La Turquie et la Syrie, principalement les provinces kurdes, ont été touchées par l’un des séismes les plus meurtriers de ces dernières décennies. Pourtant, alors que les premières 48 h sont vitales pour la survie des victimes, il aura fallu 3 jours pour qu’enfin une aide minimum parvienne du côté turc, et beaucoup plus du côté syrien,.

Pour cette région hautement sismique, scientifiques et experts ont alerté sans relâche sur la nécessité d’établir des plans de prévention et de bâtir des constructions répondant aux normes antisismiques. Non seulement, ils n’ont pas été écoutés, mais certains d’entre eux ont même été emprisonnés.

C’est ainsi que les immeubles d’habitation ainsi que les bâtiments publics, pour certains construits depuis moins d’un an, se sont écroulés un à un comme des châteaux de cartes. Dès les premières heures de ce séisme, la population a appelé à l’aide afin de secourir les dizaines de milliers de personnes coincés sous les décombres. En vain.

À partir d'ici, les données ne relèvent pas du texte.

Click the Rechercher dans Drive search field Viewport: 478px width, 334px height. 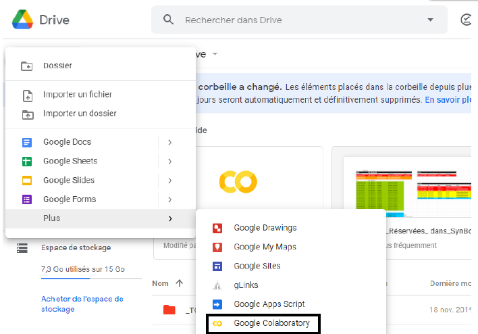click(x=297, y=20)
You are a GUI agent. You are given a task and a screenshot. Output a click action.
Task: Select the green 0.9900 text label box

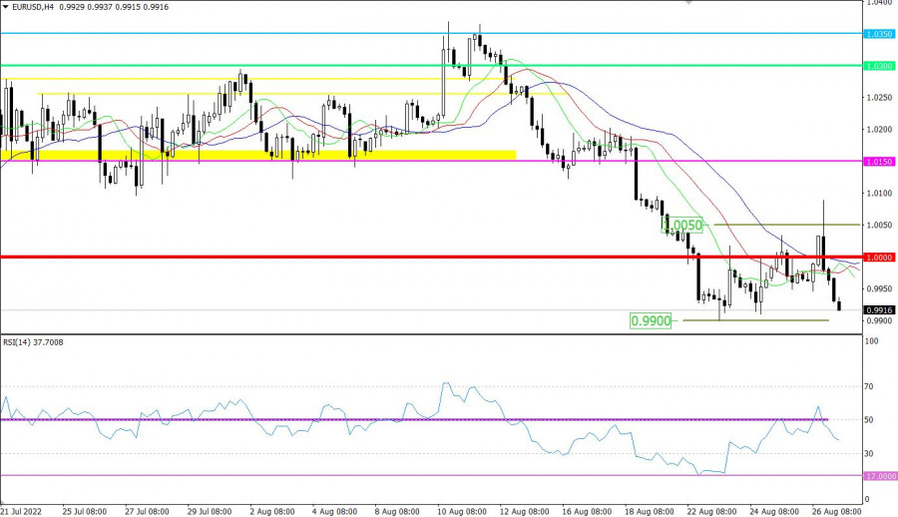pyautogui.click(x=650, y=320)
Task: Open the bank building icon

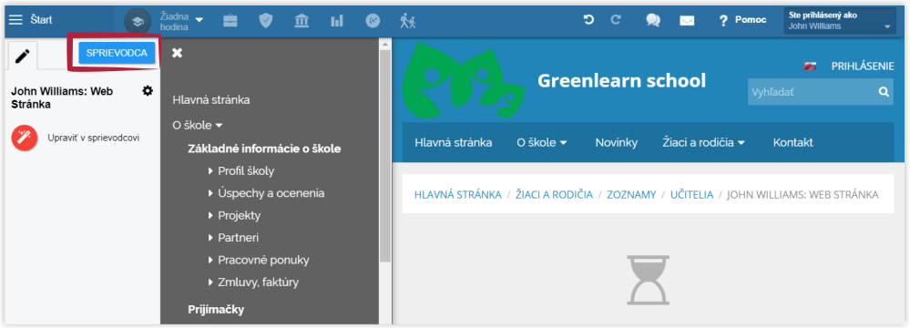Action: click(302, 21)
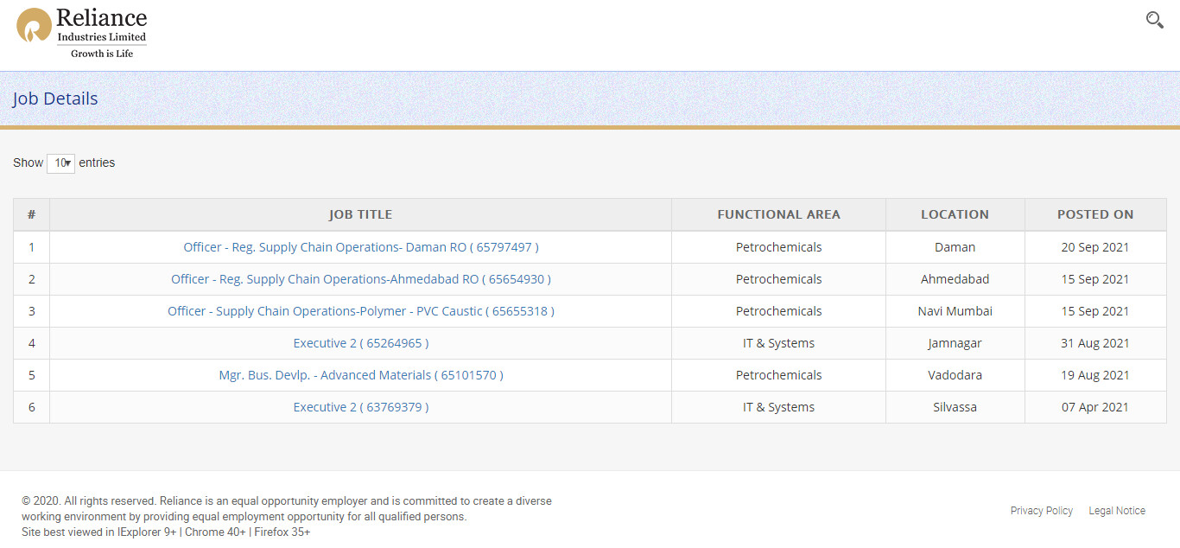Click IT & Systems cell in row 6
Screen dimensions: 1180x548
tap(778, 407)
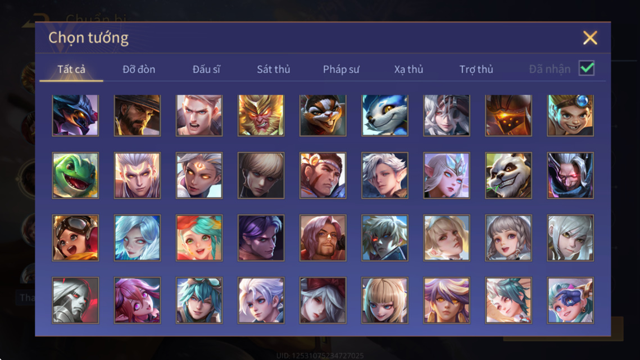Close the Chọn tướng dialog
Image resolution: width=640 pixels, height=360 pixels.
pos(590,38)
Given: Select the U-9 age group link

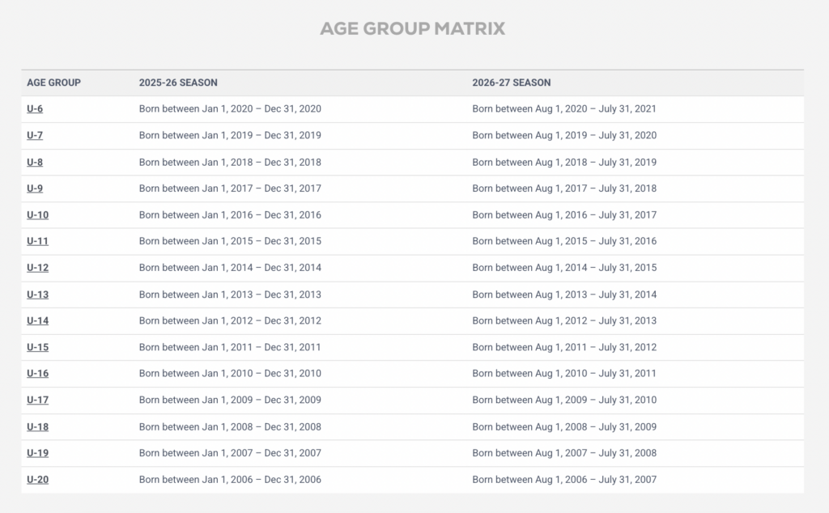Looking at the screenshot, I should pos(35,189).
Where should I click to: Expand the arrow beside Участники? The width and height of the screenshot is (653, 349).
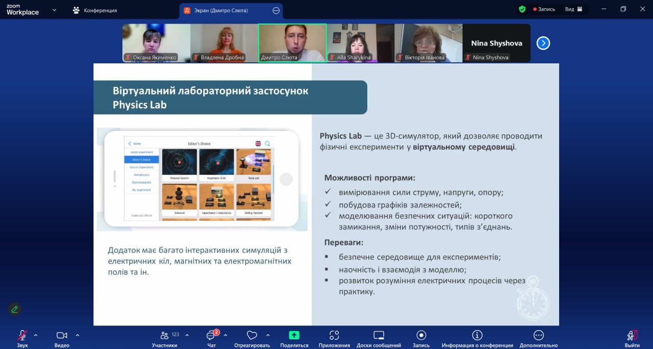pos(187,335)
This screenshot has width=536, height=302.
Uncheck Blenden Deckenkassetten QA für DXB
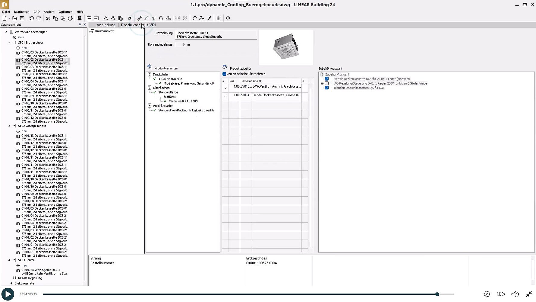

Le bilan actuel est de près de 47.000 morts, plus de 41.000 en Turquie et environ 6.000 en Syrie. L’ONU prévoit que ces chiffres vont sans doute doubler. 

Les survivant.es n’ont plus de domiciles,  leur situation sanitaire est effroyable.

Dans la partie syrienne,  déjà ravagée par des années de guerre, et où survivaient des millions de réfugié.es, les dégâts du séisme (comme un barrage qui a cédé) se sont ajoutés à la faim, au froid et au choléra. Et au blocage de l’aide humanitaire par Bachar el Assad. Au  Rojava, la situation est d’autant plus catastrophique que la dangerosité liée à la présence de groupes djihadistes rend quasiment impossible l’acheminement de l’aide en dehors du biais de certaines ONG déjà implantées.  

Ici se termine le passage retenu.